QUANTUM teleportation over a record-breaking distance of 143km through space has just been achieved

QUANTUM teleportation over a record-breaking distance of 143km through space has just been achieved. Not the kind of teleportation made famous by Star Trek, Dr Who and Quantum Leap, but it is a start.

People will have heard of this branch of science, but most will have only a vague notion of what quantum teleportation means. Its association with the possibility of teleporting objects and even people – “beam me up Scottie” and all that – has led to the term making its way into modern parlance.

“When people talk about making a ‘quantum leap’, they’re usually referring to a big leap or major movement,” says Andy Shearer of NUI Galway. “In fact, the reverse is true: it’s the smallest movement you could make. Quantisation is the smallest possible unit of energy change. It made its way into popular parlance in the 1930s, somehow struck a chord, and this is when people began to use and misuse the term.”

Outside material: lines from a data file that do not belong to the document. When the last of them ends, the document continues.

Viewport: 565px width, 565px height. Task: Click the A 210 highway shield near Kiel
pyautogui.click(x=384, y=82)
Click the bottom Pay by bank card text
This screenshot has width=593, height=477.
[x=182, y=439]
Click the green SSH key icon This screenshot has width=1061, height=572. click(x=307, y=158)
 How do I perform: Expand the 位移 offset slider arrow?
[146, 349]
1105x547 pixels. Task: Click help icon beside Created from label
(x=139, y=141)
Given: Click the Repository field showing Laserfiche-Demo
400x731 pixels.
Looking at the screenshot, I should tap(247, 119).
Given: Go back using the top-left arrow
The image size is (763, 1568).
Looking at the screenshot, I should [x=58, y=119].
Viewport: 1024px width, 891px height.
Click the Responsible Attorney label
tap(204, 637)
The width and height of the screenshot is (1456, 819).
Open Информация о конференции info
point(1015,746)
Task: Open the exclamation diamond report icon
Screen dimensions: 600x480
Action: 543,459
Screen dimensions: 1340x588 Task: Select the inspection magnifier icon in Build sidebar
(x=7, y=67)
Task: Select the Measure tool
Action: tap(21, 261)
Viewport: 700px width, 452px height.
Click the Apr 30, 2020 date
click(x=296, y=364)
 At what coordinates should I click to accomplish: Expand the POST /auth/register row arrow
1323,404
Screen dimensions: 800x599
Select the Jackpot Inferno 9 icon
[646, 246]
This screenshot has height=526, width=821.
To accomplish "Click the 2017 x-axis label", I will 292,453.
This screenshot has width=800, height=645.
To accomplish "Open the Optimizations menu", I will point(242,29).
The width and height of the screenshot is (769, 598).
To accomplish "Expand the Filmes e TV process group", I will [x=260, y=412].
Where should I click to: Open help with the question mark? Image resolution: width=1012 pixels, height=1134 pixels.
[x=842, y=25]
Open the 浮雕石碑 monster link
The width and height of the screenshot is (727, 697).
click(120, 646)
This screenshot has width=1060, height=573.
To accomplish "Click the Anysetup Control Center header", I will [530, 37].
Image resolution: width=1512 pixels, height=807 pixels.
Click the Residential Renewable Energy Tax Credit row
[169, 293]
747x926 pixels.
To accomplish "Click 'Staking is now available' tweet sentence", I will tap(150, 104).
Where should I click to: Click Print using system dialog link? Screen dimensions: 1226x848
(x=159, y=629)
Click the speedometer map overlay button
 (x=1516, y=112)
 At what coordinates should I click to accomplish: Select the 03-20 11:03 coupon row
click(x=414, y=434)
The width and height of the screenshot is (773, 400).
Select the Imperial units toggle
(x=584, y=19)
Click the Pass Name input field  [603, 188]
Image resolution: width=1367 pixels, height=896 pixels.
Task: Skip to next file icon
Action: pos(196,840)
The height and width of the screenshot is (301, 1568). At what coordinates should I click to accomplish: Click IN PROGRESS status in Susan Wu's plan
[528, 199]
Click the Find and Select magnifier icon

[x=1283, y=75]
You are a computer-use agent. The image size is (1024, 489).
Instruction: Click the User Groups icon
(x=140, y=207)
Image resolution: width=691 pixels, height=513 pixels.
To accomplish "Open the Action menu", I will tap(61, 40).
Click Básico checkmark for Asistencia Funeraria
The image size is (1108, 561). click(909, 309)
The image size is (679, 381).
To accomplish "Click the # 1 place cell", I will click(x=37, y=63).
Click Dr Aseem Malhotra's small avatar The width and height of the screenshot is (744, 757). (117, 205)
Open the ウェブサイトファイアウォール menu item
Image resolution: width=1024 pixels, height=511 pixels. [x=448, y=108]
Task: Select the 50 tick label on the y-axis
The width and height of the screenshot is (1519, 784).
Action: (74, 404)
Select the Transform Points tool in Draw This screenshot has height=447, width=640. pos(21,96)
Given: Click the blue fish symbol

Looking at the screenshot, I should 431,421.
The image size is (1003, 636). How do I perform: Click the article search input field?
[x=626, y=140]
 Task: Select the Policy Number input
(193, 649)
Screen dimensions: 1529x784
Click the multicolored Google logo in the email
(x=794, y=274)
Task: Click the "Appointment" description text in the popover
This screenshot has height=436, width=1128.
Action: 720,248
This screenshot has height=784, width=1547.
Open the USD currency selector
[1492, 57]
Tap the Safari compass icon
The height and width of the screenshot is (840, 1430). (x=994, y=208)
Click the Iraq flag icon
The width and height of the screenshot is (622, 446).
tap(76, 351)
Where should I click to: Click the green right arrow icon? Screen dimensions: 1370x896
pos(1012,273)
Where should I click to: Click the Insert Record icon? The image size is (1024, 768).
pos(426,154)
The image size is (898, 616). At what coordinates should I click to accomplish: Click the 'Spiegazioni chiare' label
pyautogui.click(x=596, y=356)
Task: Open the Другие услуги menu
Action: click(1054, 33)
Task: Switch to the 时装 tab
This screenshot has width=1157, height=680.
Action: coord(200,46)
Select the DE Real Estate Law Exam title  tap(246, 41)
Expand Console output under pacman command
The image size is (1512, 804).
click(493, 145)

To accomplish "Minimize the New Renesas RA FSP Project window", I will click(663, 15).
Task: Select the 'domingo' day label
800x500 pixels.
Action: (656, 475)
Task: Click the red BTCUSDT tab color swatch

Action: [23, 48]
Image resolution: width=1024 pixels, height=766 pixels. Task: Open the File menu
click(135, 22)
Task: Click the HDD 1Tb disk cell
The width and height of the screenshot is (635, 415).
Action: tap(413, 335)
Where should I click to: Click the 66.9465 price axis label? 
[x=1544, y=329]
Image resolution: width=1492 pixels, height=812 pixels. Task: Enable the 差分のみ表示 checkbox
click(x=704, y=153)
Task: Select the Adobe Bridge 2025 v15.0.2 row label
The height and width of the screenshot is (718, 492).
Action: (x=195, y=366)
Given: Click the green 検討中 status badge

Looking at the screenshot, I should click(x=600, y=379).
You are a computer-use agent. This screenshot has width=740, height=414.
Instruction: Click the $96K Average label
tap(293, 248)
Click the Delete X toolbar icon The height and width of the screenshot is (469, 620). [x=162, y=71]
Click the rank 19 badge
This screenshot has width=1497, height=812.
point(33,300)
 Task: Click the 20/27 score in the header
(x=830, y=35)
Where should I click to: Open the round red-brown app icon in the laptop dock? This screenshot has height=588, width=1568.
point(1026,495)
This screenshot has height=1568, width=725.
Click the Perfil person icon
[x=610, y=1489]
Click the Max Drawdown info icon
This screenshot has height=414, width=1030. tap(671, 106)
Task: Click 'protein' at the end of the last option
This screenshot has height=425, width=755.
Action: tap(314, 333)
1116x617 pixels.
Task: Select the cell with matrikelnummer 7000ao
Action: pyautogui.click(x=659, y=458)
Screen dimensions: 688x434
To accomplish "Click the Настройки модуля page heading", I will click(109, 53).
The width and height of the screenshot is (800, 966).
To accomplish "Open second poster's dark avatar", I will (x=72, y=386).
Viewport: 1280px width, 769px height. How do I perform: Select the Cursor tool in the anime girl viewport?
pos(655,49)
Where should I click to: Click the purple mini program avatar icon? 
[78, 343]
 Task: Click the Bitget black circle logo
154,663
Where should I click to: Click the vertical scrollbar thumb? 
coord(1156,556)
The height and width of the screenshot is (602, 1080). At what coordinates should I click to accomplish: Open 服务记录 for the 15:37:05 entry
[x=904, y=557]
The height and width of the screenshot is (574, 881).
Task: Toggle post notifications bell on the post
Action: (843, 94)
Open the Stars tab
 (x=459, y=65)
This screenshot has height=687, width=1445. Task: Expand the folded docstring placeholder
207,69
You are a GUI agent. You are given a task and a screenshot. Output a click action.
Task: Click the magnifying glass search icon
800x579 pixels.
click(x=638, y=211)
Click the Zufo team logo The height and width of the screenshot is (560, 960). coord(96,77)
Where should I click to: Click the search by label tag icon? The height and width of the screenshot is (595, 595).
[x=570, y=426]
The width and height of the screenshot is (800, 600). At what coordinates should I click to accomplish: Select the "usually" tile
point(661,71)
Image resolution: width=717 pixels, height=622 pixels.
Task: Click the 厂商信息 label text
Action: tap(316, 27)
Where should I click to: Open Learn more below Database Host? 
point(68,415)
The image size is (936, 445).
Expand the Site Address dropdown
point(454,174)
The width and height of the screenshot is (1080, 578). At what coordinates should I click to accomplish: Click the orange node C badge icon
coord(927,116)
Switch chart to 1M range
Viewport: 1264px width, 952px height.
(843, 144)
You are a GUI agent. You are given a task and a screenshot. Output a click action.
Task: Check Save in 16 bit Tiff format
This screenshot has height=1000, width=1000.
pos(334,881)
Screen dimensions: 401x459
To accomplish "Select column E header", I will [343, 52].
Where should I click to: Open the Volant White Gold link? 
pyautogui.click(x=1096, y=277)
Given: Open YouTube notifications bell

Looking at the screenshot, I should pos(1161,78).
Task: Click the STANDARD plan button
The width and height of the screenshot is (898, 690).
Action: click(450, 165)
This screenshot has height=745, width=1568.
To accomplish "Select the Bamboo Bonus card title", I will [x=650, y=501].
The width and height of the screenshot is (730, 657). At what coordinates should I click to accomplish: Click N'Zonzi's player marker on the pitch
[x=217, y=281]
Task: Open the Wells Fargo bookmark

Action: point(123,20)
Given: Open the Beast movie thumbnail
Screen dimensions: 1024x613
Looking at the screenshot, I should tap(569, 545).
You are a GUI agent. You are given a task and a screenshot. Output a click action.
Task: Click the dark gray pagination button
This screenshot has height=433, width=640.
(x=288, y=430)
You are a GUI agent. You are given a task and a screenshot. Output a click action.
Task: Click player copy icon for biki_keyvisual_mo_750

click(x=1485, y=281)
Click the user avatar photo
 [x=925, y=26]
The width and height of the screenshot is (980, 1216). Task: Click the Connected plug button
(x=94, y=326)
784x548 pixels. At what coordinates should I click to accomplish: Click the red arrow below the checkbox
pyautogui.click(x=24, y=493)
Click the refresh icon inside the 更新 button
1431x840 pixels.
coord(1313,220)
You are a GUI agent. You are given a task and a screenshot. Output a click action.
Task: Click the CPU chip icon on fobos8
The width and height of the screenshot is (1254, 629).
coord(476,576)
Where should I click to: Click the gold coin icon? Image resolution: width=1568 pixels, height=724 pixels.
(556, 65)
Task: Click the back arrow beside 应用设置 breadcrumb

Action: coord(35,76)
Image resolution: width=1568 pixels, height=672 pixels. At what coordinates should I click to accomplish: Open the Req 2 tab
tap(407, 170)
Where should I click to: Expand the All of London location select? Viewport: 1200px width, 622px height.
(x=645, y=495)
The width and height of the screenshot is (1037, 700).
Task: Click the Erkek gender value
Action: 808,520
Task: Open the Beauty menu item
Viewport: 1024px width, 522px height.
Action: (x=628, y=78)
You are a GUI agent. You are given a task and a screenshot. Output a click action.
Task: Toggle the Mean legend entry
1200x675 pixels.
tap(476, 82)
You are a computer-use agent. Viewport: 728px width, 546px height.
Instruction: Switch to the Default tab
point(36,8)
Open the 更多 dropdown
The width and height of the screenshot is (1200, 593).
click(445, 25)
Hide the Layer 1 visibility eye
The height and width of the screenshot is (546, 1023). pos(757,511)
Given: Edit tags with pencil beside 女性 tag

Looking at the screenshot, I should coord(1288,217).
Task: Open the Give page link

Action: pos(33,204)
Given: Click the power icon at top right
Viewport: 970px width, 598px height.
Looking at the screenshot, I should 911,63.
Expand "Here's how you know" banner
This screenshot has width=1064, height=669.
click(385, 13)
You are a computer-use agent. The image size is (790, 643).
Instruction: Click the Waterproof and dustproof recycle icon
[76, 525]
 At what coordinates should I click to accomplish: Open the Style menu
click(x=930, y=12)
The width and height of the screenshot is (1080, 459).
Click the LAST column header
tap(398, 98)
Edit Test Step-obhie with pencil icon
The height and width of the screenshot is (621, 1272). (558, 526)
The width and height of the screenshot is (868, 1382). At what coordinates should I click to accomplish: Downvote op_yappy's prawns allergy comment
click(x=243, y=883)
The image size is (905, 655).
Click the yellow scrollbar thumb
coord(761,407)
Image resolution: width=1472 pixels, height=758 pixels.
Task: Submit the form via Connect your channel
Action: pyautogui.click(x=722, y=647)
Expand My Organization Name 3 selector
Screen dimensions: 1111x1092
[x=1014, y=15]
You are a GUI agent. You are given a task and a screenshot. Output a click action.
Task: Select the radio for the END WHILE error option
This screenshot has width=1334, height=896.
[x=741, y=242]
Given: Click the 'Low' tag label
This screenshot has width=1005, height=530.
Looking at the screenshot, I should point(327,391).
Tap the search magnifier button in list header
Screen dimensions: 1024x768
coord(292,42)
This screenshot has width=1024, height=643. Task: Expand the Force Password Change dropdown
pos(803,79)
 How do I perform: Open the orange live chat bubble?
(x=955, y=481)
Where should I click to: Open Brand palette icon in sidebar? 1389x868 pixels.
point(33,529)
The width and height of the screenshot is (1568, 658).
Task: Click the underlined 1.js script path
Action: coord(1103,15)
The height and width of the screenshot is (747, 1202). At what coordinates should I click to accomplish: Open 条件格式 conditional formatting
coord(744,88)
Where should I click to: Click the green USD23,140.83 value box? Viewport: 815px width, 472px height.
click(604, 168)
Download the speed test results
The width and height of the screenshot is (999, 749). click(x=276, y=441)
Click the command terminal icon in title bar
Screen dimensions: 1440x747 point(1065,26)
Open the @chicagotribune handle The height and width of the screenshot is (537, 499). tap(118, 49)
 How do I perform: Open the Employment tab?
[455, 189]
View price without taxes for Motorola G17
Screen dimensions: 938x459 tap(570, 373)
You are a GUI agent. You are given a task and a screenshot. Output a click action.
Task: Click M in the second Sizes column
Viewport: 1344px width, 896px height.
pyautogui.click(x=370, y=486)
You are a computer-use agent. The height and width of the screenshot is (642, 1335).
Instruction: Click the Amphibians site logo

Quantum physics is the study of the universe on very small, atomic, scales. “It gets its name from the fact that on those small scales many quantities that we regard as continuous classically – such as energy – are actually observed to exist in discrete units (ie, quanta) and objects which we would classically describe as individual units can be just as well represented as continuous waves – such as elementary particles,” says Anna Scaife, lecturer in radio astronomy, physics and astronomy at the University of Southampton.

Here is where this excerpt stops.